** Short task **
Set down the portion of the R-devel message on backquotes and term labels between "I'm open to" and "ususal terms function.", inclusive, copied exactly.

— Begin Document segment —

[Rd] Fwd: Re: [EXTERNAL] Re: backquotes and term.labels
Martin Maechler
maechler at stat.math.ethz.ch
Thu Mar 8 16:07:12 CET 2018
>>>>> Ben Bolker <bbolker at gmail.com>
>>>>> on Thu, 8 Mar 2018 09:42:40 -0500 writes:
> Meant to respond to this but forgot.
> I didn't write a new terms() function -- I added an attribute to the
> terms() (a vector of the names
> of the constructed model matrix), thus preserving the information at
> the point when it was available.
> I do agree that it would be preferable to have an upstream fix ...
did anybody ever propose a small patch to the upstream sources ?
-- including a REPREX (or 2: one for lme4, one for survival)
I'm open to look at one .. not for the next few days, though.
Martin
> On Thu, Mar 8, 2018 at 9:39 AM, Therneau, Terry M., Ph.D. via R-devel
> <r-devel at r-project.org> wrote:
>> Ben,
>>
>>
>> Looking at your notes, it appears that your solution is to write your own
>> terms() function
>> for lme. It is easy to verify that the "varnames.fixed" attribute is not
>> returned by the
>> ususal terms function.
>>
>> Then I also need to write my own terms function for the survival and coxme
>> pacakges?
>> Because of the need to treat strata() terms in a special way I manipulate
>> the
>> formula/terms in nearly every routine.
>>
>> Extrapolating: every R package that tries to examine formulas and partition
>> them into bits
>> needs its own terms function? This does not look like a good solution to
>> me.
>>
>> On 03/07/2018 07:39 AM, Ben Bolker wrote:
>>>
>>> I knew I had seen this before but couldn't previously remember where.

— End Document segment —
— Begin Data extract —

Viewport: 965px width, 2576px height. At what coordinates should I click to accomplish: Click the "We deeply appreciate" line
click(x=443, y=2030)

— End Data extract —
— Begin Data extract —

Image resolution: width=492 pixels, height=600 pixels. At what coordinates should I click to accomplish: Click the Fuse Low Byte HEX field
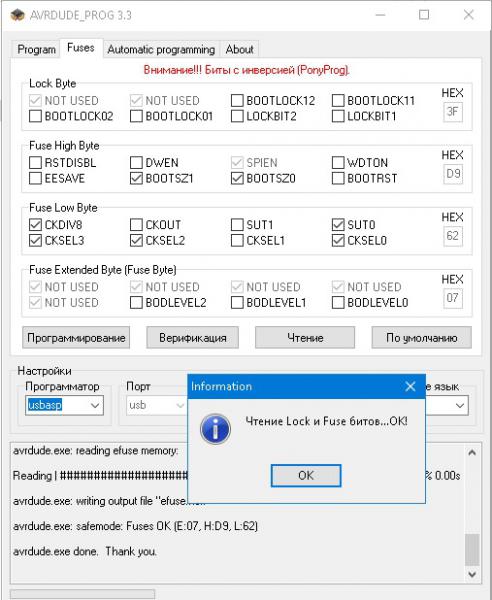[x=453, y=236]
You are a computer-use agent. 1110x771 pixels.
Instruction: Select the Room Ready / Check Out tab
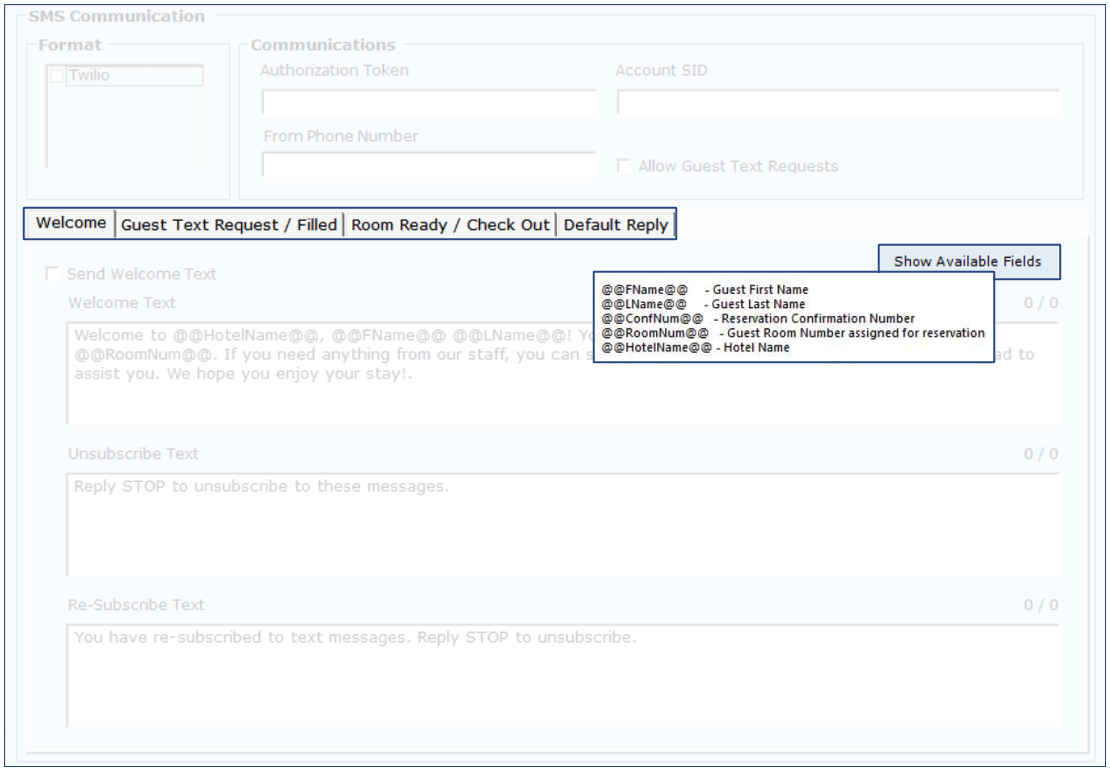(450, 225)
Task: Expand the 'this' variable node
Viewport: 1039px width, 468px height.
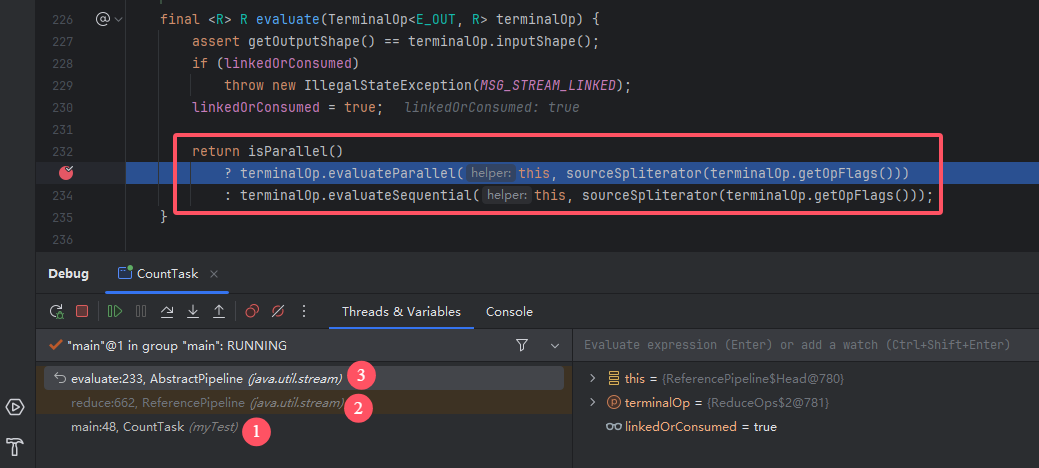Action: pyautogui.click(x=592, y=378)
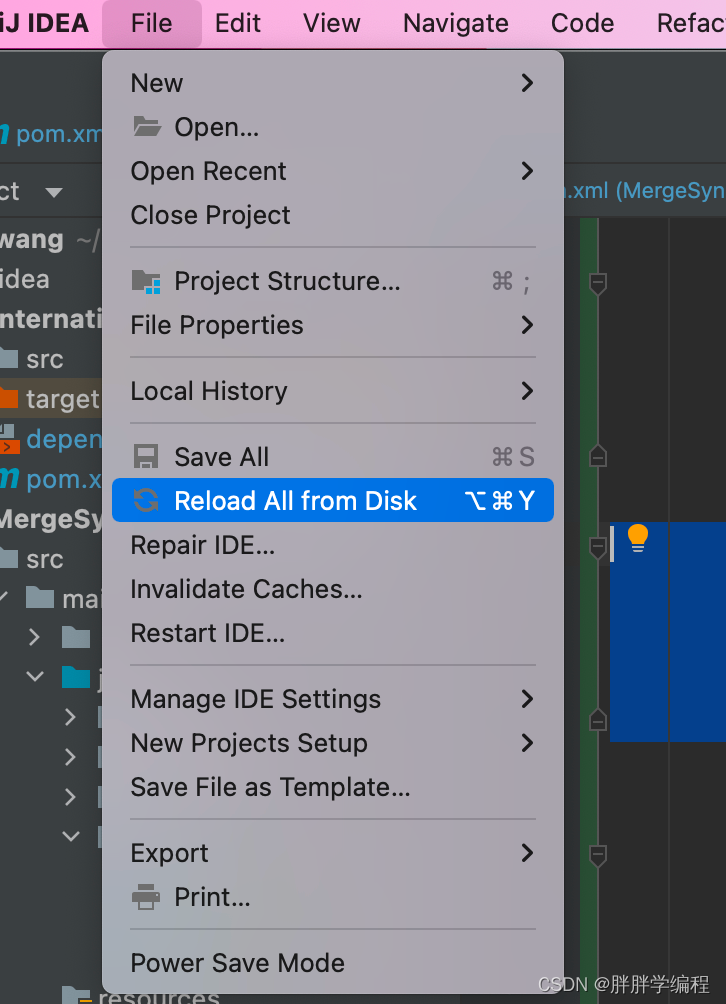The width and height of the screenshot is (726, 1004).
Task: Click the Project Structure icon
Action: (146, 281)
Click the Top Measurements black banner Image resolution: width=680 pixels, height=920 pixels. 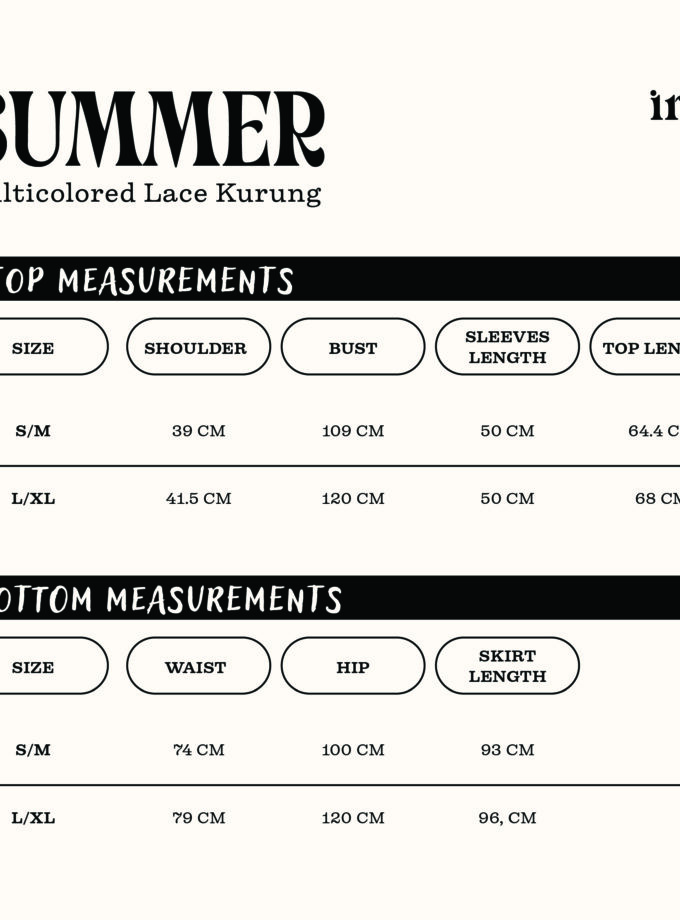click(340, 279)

— End Data extract —

** Solution below **
I'm open to look at one .. not for the next few days, though.
Martin
> On Thu, Mar 8, 2018 at 9:39 AM, Therneau, Terry M., Ph.D. via R-devel
> <r-devel at r-project.org> wrote:
>> Ben,
>>
>>
>> Looking at your notes, it appears that your solution is to write your own
>> terms() function
>> for lme. It is easy to verify that the "varnames.fixed" attribute is not
>> returned by the
>> ususal terms function.